After nine weeks south of the border, down Mexico way, I am once again on home soil. That is to say, the soil of the parental home. I am not literally on the soil at this very moment, but I am wearing jeans covered with it. You see, not only have I returned with a new perspective on life following nine weeks away from my familiars and the familiar, but also a sudden and inexplicable passion for geraniums, or, more accurately, Pelargoniums.

My return, at the beginning of Winter, also saw the beginning of my seventh month away from Sydney, my adopted home, and away from work. I have a lot of time on my hands. Most of my time is spent alone. Prior to this, I had literally never spent much time alone, and in the beginning, it felt very strange. A true extrovert, much of my energy previously came from being around other people, so at first I wasn’t really sure how to generate my own. My default pace of ‘FAST’ ground to a halt when I didn’t have anything to feed off. At first I buried myself in piles of ‘important’ books, reading intensely and voraciously. I cooked, a contribution to the household and something to do. With the time to relish that experience, I began to think about what cooking was and why I love it. Then I wrote about it. As I began to do these creative things, I slowly and finally began to experience what it is like to be ‘me’.

I can only speak of my own experience, but I feel as if life is often lived instinctively, and we take our identities for granted. ‘I like reading’ so I read. ‘I like to cook’ so I cook. ‘I like Shiraz’ so I drink it. ‘I like HBO TV productions’ so I watch them. Life becomes a string of ‘I likes’ and ‘I don’t likes’ that are instinctively allocated to any particular day, depending on what one feels like doing, and time passes. This is a simplistic view, but a fair summary of how I have lived most of my life, on autopilot, without really thinking much about it. That probably works if you’ve put a lot of thought and energy into it to begin with, and you can trust your instincts. My autopilot and instincts were pretty second-rate though, and weren’t very helpful in the end. So I took over. Scary at first, now kind of exciting.

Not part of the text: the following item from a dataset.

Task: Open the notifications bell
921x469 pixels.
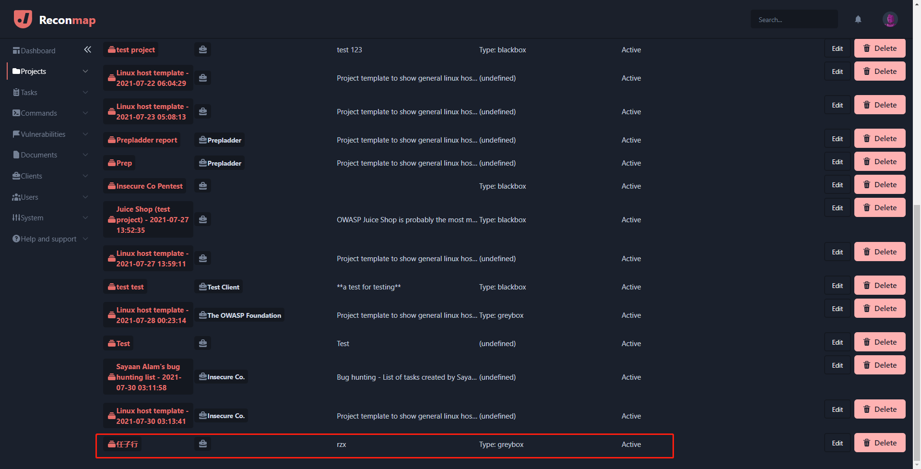Action: click(x=858, y=20)
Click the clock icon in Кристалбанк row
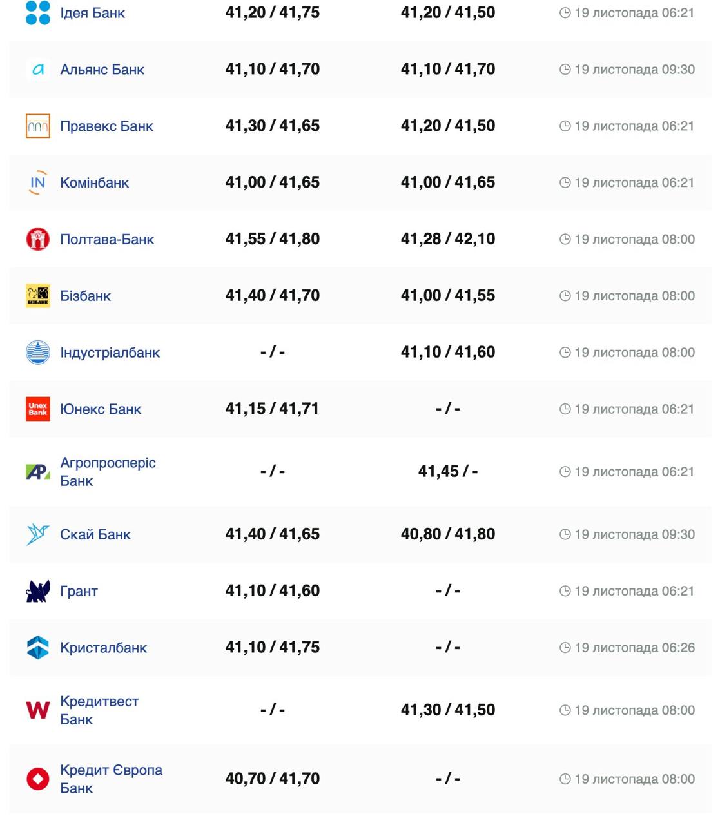Viewport: 720px width, 825px height. point(565,648)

As the months have passed, my sight – both inward and outward – has become better focused, and is at once great in scope and able to take in tiny details. I have noticed countless things about myself and others that were invisible to me before.

For example, until recently, although I admire beautiful gardens and plants, I instinctively considered myself to have a brown thumb, unable to sustain plant life requiring maintenance of any kind. I instinctively didn’t like geraniums. That was until I really noticed them. On my many walks in Adelaide, I saw beyond the manky, neglected specimens one sees in backyards everywhere, and noticed the amazing variety in the shape, texture and colours of the leaves, as well as the vibrant hues of the flowers. I really fell in love with them. So I decided to grow some. I was glad, as I have always wanted to like them because they remind me of one of my favourite short stories, ‘Water Them Geraniums’ by Henry Lawson, a sad tale of the lonely life of the selector’s wife. A reminder of how isolating and unyielding the Australian landscape was, and for some, still is, and how the way we alter that landscape reflects our inner lives.

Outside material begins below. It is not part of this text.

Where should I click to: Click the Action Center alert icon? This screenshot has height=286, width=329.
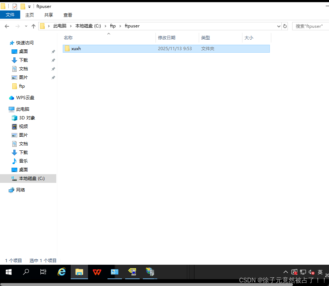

Geraniums were the only flowers I saw grow in the drought out there. I remembered this woman had a few dirty grey-green leaves behind some sticks against the bark wall near the door; and in spite of the sticks the fowls used to get in and scratch beds under the geraniums, and scratch dust over them, and ashes were thrown there — with an idea of helping the flower, I suppose; and greasy dish-water, when fresh water was scarce—till you might as well try to water a dish of fat.

I am starting a ‘Geranium Grove’. I bought a plant today. It wasn’t the healthiest looking specimen, but I adored the red hue of the flowers, and with some attention, I think it will come good. Growing a geranium probably isn’t that hard if you try. I reckon if Mrs Spicer the ‘haggard Bushwoman’ could do it, I can. I also took a cutting of one of my mum’s plants, who in turn grew it from a cutting from my aunt who I was living with in Adelaide. When I move back to Sydney I’ll take them with me, and keep adding to my collection.

My geranium with a posse of pansies.

There was a solitary duck on the river bank this morning. As it rose from its vantage point by the water, I beheld its distinctive gait and realised that it was none other than my beloved Limpy! I fed him and we communed. The conversation was pretty one-sided but I got the sense that all is well in the avian community, despite the cooler weather.

I have a back-log of writing from down south which stalled when a feast of Crystal Bay prawns turned into a desire to learn about shellfish aquaculture in eastern Australia. Now back at home in the region which produces Yamba prawns, I will be furthering my investigations which will be shared here very soon.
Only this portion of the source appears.